The media landscape is constantly changing, shifting and evolving. Staying abreast of these changes, and the opportunities they present to help brands grow their business, should always be top of mind for marketers. Below are seven important and recent paid media announcements and product updates, and their impact on the paid media landscape:
NYT In-House Native Studio Turned Full-Fledged Agency:
The New York Times’ T Brand Studio, which began as an in-house native advertising offering, recently expanded into a full-fledged agency with hopes of doubling digital revenue by 2020. The studio gained more mainstream attention after its “Women Inmates” native content was showcased on HBO’s “Last Week Tonight with John Oliver” during a segment about native advertising. The studio will continue to focus on native while also building out its other creative capabilities. As the digital paid media space continues to evolve, expect to see more publishers expanding their creative offerings in order to compete online.
Yahoo! to Verizon:
Last year, we saw some enormous shifts in the industry with Verizon’s acquisition of AOL. The combination of AOL’s ad technology stack’s (Millennial Media) mobile reach and Verizon’s immense customer data to create one of the most unique power house advertising platforms in the industry. That platform is about to get even more impressive with Verizon’s recent acquisition of Yahoo. This acquisition opens up even more possibilities by bringing together Yahoo’s user data with that of AOL and Verizon. How different tech stacks like AOL One and Yahoo’s Brightroll will integrate has yet to be clarified, as the deal will not be finalized until 2017. What is clear, however, is that Verizon continues to invest heavily in digital ad technology and is situated to take advantage of ever-expanding investment in digital advertising.
LinkedIn Sponsored Updates: Conversion Tracking:
LinkedIn recently unveiled its new conversion tracking capability for sponsored updates. This LinkedIn dashboard will now provide enhanced reporting data allowing for enhanced learnings. Next quarter, campaigns will be able to optimize toward conversion from this tracked data. LinkedIn hopes this will bolster performance of lead generation campaigns encouraging more direct response-based advertising efforts on the platform.
Facebook Live Updates:
Facebook Live has extended its maximum broadcast time to four hours and opened up broadcasting to full-screen in both portrait and landscape mode. While Live videos on Facebook are unable to be amplified with paid, once the broadcast ends, this new video asset is saved and can, in fact, be promoted with paid. Just a few days ago, Facebook announced plans to test mid-roll within live broadcasts. While this is an exciting move to monetize the live video space, many brands are cautious due to the unscripted and wild ecosystem live video represents and the potentially unsafe environment it can create.
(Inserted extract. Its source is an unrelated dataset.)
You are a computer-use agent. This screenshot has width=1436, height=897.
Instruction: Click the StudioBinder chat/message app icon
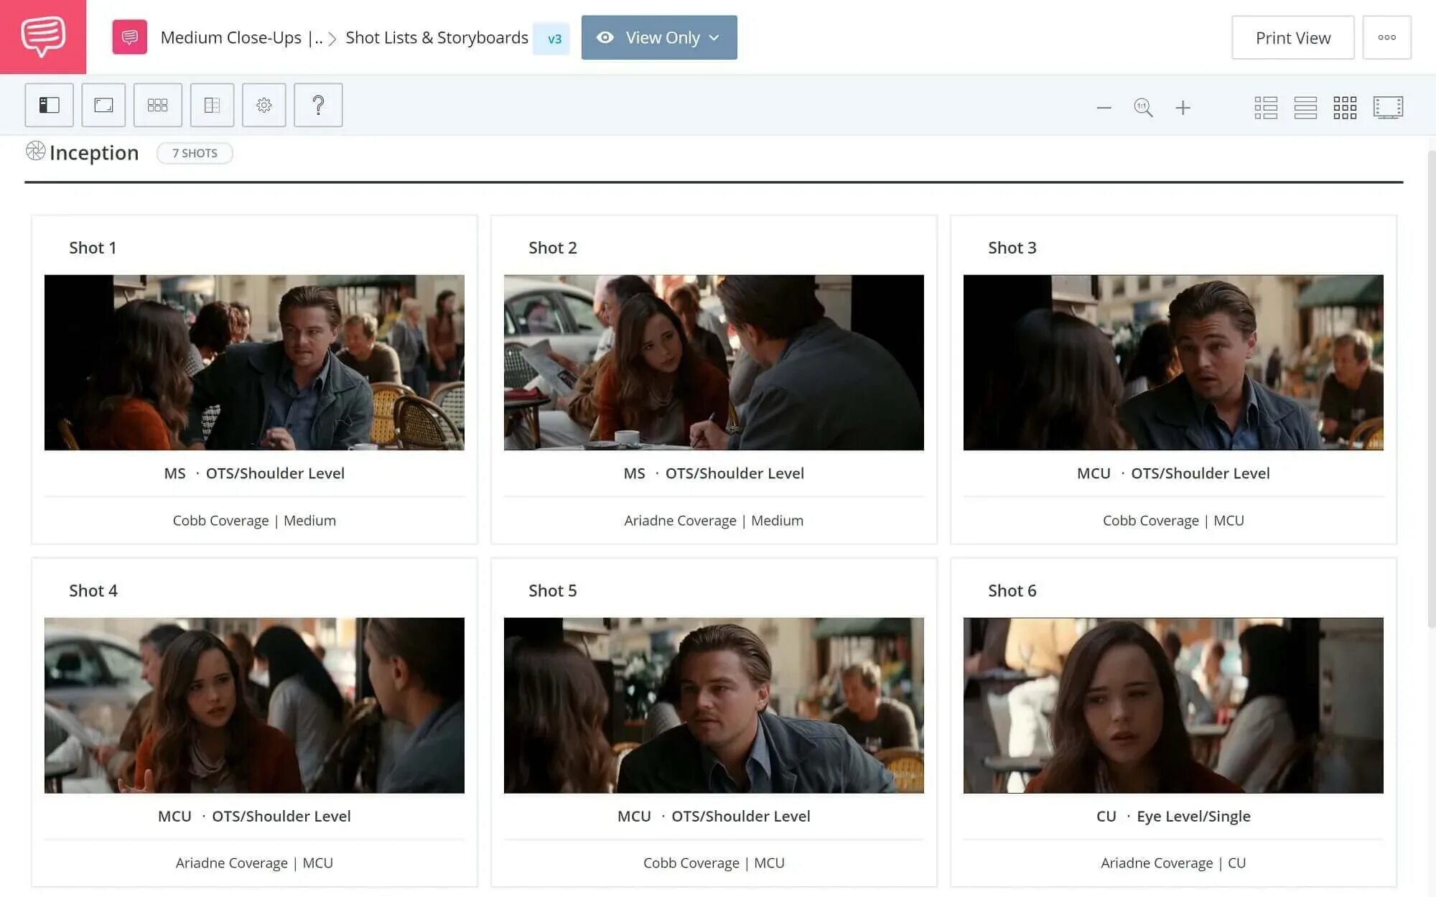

“Good artists copy; great artists steal.” This old, but not oft, quoted saying could not be truer for the newly released Instagram Stories. This new Instagram feature is, at its core, essentially Snapchat stories within the Instagram app. This new feature has been hailed as more user-friendly than Snapchat and also comes with the extensive Instagram connected universe. It important to note, however, that this is not Facebook’s first attempt to dethrone Snapchat. The company previously released Slingshot, which failed to catch on. However, the already robust community of Instagram combined with a user-friendlier interface could end up being a serious competitor for Snapchat.
Twitter Conversational Cards:
Twitter’s latest ad offering, Conversational Cards, has exited its beta stage and is now available to all paid advertising clients. These ads include an image or a video as well as a call-to-action button with customizable hashtags that encourage consumer engagement. When the CTA button is tapped, the Tweet composer opens with a pre-populated brand message accompanied by the creative and hashtag buttons. This ad unit will help increase the organic reach of your brand’s high-quality content, promote hashtag usage and encourage engagement.
Programmatic Native on Google:
Google is looking to take the programmatic native world by storm. Advertisers can now purchase native ads programmatically with the search engine giant. All brands and advertisers need is a headline, image and text. Google will then automatically assemble these items to fit within the native placement’s requirements. More than 200 publishers will be available for placements, providing ample opportunity to land on relevant sites. However, it is yet to be determined how this offering will stack up against popular native amplification agencies like Taboola, Outbrain, and Sharethrough.